Tasks and exercises:
a: Answer these questions using the Dial-a-Door text below, marking each answer to match its question.
(i) In which dorm was the room shared by the author and Rick Wartzok?
(ii) For what was the SECODER unit originally used?
(iii) Who scanned the slides in 2008?
b: Extend the Dial-a-Door recollection below, beginning after its final sentence.

Selected text:
------------------------------------

Dial-a-Door Remembered
Ward Cunningham
October 2008

It must have been 1968 or so. Roommate Rick Wartzok and I had better than average audio/visual and beverage capability in our Owen Hall dorm room. We shared happily with fellow residents who sometimes came and went without us. But what about keys? We wanted some kind of combination lock that had a shared code that could be selectively enabled, and a longer, master code for our private use. Our solution was Dial-a-Door.

Now its 2008, forty years later, when our old dorm room neighbor Chuck Stewart comes across these slides and is kind enough to scan them for us. My contemporaries are most impressed with the glasses we wore back then. But I'm thinking about the door, the lock, and the decoding mechanism.

This device, called a SECODER, mechanically decodes the pulse stream from the conventional telephone dial. This unit was originally used for selective calling in mobile radio applications for the railroad. I can't remember how it was that Rick happened to have one.

The device is particularly interesting in that it used a single-coil electro-magnet to activate two different ratchets. Differences in the flux path made for different relaxation time constants as required to count pulses (fast) and then check the resulting digit (slower).

The SECODER's nameplate cites three patents, all of which are available online.

Patents issued October 3, 1944 and November 13, 1951 are for inventions by Harold A. Stickel of San Francisco. His 1951 drawings resemble our device the most.

The third patent, issued January 15, 1963 to inventor Herbert M. Penningroth of Hales Corners, Wisconsin, seems to date the manufacture of our device to 1963 or later. That would make it six years old or less when we put it into service. Hardly old junk then.

------------------------------------

Information:
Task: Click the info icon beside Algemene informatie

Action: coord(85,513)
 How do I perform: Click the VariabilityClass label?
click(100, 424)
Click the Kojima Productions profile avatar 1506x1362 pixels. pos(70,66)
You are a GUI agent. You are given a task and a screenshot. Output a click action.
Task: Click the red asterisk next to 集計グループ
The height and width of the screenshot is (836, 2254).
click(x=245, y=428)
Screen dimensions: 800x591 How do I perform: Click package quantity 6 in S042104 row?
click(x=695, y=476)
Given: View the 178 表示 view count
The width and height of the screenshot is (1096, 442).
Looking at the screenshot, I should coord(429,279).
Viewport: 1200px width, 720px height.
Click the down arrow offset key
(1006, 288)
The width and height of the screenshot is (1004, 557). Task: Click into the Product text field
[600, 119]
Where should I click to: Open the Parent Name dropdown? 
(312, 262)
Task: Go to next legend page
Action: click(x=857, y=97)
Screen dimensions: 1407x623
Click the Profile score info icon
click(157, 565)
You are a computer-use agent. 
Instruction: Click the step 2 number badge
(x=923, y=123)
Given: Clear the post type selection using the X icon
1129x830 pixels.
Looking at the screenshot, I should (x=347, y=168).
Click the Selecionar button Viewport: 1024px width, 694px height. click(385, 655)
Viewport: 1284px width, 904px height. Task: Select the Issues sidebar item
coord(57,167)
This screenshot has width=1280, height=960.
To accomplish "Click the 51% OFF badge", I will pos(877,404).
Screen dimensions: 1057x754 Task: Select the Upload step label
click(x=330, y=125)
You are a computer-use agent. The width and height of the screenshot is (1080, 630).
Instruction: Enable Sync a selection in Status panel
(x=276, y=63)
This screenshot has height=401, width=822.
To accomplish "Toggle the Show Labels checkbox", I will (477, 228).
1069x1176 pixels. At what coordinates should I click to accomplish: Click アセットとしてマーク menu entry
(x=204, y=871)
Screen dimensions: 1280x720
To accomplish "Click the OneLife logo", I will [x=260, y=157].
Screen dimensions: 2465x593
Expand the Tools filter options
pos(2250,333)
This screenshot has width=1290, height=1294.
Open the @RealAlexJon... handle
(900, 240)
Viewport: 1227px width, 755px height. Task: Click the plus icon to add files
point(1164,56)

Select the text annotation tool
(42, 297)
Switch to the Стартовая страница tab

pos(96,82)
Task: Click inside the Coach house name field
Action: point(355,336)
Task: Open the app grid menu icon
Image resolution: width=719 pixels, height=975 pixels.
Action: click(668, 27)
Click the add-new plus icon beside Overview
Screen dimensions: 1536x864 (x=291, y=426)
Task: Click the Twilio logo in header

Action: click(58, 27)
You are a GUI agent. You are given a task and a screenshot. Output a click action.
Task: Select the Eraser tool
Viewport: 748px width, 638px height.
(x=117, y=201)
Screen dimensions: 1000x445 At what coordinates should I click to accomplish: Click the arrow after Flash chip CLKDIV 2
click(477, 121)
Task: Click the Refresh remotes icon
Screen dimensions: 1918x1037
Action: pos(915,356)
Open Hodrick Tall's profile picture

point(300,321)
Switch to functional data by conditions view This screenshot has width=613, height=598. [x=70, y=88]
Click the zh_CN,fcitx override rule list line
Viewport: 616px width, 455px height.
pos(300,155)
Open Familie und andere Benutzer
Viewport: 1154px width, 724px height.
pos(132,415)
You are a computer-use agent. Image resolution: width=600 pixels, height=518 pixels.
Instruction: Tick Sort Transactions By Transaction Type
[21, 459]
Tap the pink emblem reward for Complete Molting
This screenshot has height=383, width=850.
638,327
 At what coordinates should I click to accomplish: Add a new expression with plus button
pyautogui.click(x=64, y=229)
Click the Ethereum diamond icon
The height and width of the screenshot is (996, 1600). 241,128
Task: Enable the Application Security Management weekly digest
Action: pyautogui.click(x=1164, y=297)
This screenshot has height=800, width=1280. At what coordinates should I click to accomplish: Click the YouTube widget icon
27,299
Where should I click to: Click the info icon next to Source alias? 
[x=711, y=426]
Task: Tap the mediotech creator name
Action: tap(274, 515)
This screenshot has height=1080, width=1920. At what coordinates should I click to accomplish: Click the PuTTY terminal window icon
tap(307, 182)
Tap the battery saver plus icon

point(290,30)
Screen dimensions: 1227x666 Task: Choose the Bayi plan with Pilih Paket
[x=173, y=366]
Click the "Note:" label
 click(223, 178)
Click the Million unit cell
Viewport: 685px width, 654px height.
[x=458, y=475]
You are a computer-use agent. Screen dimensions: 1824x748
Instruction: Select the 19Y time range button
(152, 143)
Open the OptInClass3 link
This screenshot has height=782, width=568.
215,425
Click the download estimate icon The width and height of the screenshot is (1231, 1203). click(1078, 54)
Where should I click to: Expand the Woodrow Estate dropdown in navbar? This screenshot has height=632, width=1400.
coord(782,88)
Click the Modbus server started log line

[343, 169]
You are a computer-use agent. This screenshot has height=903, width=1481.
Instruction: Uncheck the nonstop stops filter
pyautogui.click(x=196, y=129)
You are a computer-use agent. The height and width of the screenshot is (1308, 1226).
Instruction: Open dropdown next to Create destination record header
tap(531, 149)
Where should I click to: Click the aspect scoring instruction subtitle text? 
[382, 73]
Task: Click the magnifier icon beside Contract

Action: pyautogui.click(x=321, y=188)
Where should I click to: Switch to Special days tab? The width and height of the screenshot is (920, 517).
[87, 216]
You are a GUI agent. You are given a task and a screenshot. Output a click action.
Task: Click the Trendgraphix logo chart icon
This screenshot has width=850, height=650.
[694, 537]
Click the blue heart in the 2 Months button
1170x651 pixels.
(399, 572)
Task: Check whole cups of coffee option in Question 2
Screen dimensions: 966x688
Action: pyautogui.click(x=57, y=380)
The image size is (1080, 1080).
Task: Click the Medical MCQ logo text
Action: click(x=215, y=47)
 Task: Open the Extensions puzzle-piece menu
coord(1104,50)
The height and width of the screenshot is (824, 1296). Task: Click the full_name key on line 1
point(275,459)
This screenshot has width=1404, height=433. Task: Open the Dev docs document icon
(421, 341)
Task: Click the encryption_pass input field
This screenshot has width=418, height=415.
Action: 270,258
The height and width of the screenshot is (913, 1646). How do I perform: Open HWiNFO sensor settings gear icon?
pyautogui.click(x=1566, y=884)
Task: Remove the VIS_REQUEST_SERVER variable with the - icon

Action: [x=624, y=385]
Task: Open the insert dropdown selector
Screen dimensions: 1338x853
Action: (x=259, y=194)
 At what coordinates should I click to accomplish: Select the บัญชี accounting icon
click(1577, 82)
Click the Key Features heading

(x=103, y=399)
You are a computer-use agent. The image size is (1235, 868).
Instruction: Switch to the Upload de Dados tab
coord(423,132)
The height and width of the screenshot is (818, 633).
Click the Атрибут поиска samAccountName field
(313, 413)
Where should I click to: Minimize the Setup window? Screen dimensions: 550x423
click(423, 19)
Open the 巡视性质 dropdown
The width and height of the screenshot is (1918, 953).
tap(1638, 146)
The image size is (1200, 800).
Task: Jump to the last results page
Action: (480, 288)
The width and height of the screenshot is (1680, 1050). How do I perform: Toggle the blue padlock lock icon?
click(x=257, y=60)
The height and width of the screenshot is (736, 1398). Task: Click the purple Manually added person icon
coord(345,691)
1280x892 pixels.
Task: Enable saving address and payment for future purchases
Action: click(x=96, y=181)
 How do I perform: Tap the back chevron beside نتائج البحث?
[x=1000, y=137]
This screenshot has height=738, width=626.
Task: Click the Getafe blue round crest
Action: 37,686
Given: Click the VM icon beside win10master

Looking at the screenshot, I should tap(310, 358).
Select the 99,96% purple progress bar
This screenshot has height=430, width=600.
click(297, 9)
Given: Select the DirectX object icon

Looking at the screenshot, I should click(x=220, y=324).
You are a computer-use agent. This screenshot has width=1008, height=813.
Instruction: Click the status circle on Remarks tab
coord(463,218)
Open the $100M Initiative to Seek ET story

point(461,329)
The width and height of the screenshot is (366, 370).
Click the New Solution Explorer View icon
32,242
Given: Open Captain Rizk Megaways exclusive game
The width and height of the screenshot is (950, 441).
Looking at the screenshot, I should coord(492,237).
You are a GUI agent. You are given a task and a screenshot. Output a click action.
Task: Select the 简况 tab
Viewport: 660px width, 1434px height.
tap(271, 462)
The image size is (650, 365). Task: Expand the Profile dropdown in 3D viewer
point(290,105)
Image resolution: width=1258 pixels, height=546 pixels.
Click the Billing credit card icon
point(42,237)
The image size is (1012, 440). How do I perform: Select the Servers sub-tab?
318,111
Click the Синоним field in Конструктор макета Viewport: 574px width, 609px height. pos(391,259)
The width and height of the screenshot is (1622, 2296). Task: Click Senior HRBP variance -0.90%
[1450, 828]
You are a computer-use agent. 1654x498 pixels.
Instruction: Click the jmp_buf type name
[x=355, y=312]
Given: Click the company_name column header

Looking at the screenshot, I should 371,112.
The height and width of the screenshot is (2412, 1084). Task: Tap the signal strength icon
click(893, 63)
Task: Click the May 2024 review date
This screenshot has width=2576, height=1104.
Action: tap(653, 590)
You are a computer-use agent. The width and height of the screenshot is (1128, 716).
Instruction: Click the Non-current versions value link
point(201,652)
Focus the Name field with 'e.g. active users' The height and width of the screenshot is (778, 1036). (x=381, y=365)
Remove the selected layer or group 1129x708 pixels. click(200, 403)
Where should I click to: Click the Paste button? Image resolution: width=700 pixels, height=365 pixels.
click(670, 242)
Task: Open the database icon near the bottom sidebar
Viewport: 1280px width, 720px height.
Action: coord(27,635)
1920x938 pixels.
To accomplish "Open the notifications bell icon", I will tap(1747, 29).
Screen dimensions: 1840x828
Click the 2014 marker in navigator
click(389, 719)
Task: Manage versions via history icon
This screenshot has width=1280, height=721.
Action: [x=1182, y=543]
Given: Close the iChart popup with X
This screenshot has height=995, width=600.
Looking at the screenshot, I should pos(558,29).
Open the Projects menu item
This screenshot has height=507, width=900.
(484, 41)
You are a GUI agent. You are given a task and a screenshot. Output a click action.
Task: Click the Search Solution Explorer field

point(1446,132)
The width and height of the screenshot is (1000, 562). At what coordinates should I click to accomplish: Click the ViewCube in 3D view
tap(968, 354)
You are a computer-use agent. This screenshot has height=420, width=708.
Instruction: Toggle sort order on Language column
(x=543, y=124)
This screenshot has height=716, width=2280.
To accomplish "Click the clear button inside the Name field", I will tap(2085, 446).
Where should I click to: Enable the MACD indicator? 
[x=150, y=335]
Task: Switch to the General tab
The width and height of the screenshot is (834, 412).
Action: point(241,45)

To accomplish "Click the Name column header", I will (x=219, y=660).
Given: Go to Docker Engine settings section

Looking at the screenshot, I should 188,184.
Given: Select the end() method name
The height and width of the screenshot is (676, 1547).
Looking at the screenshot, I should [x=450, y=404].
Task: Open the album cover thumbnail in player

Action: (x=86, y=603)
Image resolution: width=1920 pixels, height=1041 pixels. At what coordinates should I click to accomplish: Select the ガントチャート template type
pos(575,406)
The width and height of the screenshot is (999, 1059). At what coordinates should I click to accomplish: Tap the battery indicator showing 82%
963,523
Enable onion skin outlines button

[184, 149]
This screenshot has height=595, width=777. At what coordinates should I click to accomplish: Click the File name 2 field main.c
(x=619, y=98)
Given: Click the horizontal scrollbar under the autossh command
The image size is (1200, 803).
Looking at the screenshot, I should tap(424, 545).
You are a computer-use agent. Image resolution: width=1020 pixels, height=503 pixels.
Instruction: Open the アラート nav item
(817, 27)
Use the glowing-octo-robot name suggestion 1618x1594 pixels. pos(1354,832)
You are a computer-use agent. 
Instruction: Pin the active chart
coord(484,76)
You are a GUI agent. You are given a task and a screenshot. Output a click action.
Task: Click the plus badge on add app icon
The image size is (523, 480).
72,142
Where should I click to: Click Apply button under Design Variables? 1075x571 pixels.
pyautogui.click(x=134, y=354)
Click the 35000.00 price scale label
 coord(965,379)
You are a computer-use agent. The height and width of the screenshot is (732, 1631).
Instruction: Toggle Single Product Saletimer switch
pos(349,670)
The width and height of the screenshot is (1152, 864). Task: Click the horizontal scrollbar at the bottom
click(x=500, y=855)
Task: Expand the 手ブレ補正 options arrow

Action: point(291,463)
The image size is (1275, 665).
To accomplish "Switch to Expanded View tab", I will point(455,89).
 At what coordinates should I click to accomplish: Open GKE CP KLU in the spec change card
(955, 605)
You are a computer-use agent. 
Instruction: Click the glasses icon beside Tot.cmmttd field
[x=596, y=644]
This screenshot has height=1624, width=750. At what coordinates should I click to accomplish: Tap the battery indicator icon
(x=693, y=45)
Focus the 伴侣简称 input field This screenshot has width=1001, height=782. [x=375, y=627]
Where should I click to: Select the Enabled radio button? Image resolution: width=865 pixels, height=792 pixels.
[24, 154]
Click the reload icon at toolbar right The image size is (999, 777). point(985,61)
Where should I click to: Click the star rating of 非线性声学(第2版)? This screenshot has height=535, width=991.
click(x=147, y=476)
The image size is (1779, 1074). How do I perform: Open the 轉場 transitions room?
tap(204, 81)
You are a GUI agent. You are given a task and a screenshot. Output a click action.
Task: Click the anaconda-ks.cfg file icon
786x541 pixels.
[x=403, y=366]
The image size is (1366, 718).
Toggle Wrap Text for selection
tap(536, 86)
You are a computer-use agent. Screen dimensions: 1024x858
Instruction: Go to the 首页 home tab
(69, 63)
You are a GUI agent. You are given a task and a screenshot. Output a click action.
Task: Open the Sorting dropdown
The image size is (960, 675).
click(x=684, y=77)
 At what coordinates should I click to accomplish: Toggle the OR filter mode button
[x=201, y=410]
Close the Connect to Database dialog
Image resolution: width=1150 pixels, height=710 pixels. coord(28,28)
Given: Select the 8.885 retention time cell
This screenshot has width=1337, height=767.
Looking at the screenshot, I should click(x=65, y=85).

------------------------------------

Responses for each task:
a:
(i) Owen Hall.
(ii) Selective calling in mobile radio applications for the railroad.
(iii) Chuck Stewart, the old dorm room neighbor.

b:
The SECODER's mechanical behavior delights. I built this model of the device from memory before I located the real thing. The model is animated with Quartz Composer which can be viewed with Apple's Safari browser. The closeup photo is animated with javaScript which should be compatible with any modern browser.

My mechanically and electrically inclined friends have pitched in to help me get the SECODER ready for display.

Wayne Downer tweeked the mechanical components that had been bent or otherwise abused over the years in the bottom of the junk box. We hooked it up with the original dial and fed it serious power from a deep cycle battery. It worked, sorta. Another hour or two of fiddling got it working 90% of the time.

I built a stand for the assembly out of foam-core board and included a Radio Shack 12-volt indicator lamp to be lit when a number decodes successfully.

John Providenza helped me diagnose the lamp switching. Surface corrosion was introducing megaohms of resistance in the ground circuit. More fiddling got this down to below a 100 ohms. Let there be light.